Blog

JWT validation: how-to and best libraries to use

Learn about JSON Web Token (JWT) validation, why it’s important, what the best practices are, and how to do it using trusted third-party libraries.


JWT, which stands for JSON Web Token and is pronounced “jot”, is an open standard for securely sharing JSON data between parties. JWTs are widely adopted in modern web development and used in authentication and authorization workflows.

However, JWTs must be handled carefully if we want our apps and users to stay safe. We need to ensure that the JWT can be trusted and hasn’t been tampered with and validate several token elements.

In this article, we will discuss JWT validation and some of the best libraries you can use. But first, let’s review the basics of JWTs.

JWT 101

A JSON Web Token (JWT) is an open standard for securely transmitting information between different systems as signed JSON objects. JWTs are commonly used in the OAuth 2.0 and OpenID Connect (OIDC) protocols.

A JWT consists of 3 parts:

  • Header: Specifies the token type (JWT) and the signing algorithm used to create the token’s signature (like HMAC SHA256 or RSA).
  • Payload: Contains the claims – pieces of information about the user. There are standard claims (which are registered with the Internet Assigned Numbers Authority (IANA) and defined by the JWT specification) and custom ones (which are used to represent the information we want our JWT to contain, e.g., the user’s email or profile picture).
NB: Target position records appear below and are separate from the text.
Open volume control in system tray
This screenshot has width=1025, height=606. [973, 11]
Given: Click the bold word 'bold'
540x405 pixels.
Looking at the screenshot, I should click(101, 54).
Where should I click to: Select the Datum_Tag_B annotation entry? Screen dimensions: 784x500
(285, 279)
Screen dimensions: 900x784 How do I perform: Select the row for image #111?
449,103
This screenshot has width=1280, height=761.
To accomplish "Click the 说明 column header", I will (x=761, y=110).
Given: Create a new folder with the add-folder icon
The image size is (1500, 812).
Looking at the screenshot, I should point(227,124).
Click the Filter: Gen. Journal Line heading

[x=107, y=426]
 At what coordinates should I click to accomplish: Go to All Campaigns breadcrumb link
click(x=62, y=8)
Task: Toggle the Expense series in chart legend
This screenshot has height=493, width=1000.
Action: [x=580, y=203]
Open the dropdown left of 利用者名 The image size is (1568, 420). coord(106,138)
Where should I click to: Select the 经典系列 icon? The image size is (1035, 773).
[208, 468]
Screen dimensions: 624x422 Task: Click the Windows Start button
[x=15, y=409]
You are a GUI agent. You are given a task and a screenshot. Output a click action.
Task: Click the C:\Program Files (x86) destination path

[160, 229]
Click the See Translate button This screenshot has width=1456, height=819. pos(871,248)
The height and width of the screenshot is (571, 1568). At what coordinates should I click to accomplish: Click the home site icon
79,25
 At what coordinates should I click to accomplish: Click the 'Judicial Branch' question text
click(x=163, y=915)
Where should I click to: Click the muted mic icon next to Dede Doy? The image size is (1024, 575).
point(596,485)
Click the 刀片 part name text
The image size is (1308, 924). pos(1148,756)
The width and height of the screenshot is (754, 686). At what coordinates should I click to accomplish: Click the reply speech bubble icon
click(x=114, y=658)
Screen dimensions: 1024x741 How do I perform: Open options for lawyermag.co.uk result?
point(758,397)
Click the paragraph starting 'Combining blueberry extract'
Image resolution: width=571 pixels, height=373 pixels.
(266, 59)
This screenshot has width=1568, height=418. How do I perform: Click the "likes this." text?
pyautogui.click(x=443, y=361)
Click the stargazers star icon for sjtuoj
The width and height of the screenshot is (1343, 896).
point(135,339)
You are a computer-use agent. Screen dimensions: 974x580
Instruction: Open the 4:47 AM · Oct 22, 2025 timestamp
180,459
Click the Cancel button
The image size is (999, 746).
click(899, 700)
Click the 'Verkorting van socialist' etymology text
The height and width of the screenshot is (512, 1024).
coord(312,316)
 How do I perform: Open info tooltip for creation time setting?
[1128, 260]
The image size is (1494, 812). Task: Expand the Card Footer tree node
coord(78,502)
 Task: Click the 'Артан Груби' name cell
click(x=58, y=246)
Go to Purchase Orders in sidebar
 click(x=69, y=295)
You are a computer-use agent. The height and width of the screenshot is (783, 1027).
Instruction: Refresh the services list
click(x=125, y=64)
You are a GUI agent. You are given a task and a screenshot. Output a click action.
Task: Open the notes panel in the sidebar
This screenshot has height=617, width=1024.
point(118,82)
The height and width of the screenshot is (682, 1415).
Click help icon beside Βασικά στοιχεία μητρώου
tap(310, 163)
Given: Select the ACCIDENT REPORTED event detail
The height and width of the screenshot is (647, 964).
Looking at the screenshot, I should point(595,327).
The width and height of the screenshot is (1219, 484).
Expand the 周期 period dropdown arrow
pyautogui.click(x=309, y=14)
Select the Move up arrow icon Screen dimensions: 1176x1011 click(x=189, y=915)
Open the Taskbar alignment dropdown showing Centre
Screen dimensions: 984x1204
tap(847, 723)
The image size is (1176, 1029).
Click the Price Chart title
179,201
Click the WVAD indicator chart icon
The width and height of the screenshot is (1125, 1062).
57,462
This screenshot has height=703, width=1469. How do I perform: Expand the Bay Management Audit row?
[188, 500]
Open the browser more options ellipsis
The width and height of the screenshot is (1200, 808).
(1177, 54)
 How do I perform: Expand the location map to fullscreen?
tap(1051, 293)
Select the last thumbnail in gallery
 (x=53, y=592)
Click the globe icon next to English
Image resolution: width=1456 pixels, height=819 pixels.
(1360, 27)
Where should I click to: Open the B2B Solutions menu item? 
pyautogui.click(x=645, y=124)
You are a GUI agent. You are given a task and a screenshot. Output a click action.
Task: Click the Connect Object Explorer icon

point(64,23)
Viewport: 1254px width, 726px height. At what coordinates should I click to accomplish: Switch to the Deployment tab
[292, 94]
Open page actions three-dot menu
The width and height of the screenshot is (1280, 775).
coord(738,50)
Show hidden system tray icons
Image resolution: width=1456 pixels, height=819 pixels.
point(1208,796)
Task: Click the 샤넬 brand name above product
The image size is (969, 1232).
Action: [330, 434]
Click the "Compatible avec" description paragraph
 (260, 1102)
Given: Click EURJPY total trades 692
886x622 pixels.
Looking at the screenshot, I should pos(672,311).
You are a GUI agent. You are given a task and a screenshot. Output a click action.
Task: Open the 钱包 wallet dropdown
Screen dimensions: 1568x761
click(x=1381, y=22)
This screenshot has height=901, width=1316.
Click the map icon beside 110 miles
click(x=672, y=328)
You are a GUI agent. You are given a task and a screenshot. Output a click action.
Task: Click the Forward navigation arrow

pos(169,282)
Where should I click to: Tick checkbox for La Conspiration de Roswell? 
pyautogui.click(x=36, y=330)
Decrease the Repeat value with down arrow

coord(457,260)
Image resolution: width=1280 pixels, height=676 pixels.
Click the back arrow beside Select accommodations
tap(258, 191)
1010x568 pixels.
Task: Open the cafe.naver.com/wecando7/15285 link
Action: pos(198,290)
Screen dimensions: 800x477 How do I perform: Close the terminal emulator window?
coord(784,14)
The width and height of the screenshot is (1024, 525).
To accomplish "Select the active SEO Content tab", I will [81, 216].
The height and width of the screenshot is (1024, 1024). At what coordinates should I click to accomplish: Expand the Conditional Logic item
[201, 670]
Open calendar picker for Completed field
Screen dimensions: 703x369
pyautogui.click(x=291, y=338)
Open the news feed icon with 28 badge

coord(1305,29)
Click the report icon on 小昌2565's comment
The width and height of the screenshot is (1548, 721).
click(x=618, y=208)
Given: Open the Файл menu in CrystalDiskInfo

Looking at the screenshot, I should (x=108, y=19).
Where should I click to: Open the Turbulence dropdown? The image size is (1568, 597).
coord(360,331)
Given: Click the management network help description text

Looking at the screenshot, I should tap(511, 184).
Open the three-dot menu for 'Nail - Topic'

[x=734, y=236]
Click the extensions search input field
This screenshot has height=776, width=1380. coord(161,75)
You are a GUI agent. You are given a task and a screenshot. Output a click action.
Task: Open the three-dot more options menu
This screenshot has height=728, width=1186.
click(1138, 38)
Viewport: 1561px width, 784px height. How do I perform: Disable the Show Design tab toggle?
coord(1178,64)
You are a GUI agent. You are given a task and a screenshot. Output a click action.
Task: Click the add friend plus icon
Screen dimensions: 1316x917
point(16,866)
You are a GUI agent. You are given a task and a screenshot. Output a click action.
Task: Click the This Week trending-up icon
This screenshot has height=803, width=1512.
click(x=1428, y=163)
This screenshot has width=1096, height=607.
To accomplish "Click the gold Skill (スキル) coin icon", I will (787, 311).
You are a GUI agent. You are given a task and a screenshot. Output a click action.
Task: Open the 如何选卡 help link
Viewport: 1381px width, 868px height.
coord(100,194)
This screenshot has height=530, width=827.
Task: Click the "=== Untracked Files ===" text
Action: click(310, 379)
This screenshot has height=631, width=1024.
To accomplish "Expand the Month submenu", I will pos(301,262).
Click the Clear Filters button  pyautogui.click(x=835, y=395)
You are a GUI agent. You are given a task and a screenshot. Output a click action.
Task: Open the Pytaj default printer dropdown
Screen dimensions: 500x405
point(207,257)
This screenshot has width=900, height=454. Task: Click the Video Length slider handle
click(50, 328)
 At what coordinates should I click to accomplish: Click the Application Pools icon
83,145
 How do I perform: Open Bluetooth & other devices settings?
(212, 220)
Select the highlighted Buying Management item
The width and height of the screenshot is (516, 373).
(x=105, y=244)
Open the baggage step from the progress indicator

Some examples are:
    • sub: Standard claim that specifies the subject of the JWT, for example, a user ID.
    • iss: Standard claim that specifies the issuer of the JWT.
    • aud: Standard claim that specifies the recipient for which the JWT is intended.
    • exp: Standard claim that specifies the time after which the JWT expires.
    • email: A custom claim that contains the user’s email.
    • picture: A custom claim that contains a link to the user’s profile picture.
  • Signature: A signature is used to verify that the sender of the JWT is who they say they are and to ensure that the message wasn't tampered with along the way.

Each part is base64url-encoded and concatenated using dots: encoded_header.encoded_payload.encoded_signature.

An example JWT looks like this:

	
eyJhbGciOiJIUzI1NiIsInR5cCI6IkpXVCJ9.eyJzdWIiOiI1NTBlODQwMC1lMjliLTQxZDQtYTcxNi00NDY2NTU0NDAwMDAiLCJlbWFpbCI6ImhncmFuZ2VyQGhvZ3dhcnRzLmV4YW1wbGUiLCJhZG1pbiI6InRydWUiLCJpYXQiOjE3MDMyNjc0NjgsImlzcyI6InlvdXItc2Fzcy1hcHAiLCJleHAiOjE3MDM2OTk0Njh9._PSZ4_OdZnp7Rcg35ocnTq9ol7-y_LHl7DvnTPBLKjU
	

If we decode this JWT, we will get its individual parts.

For more information on JWTs, check out JSON Web Tokens.

Protecting JWTs: JWS, JWE, and JWK

JWTs can be protected via JSON Web Signature (JWS) or JSON Web Encryption (JWE).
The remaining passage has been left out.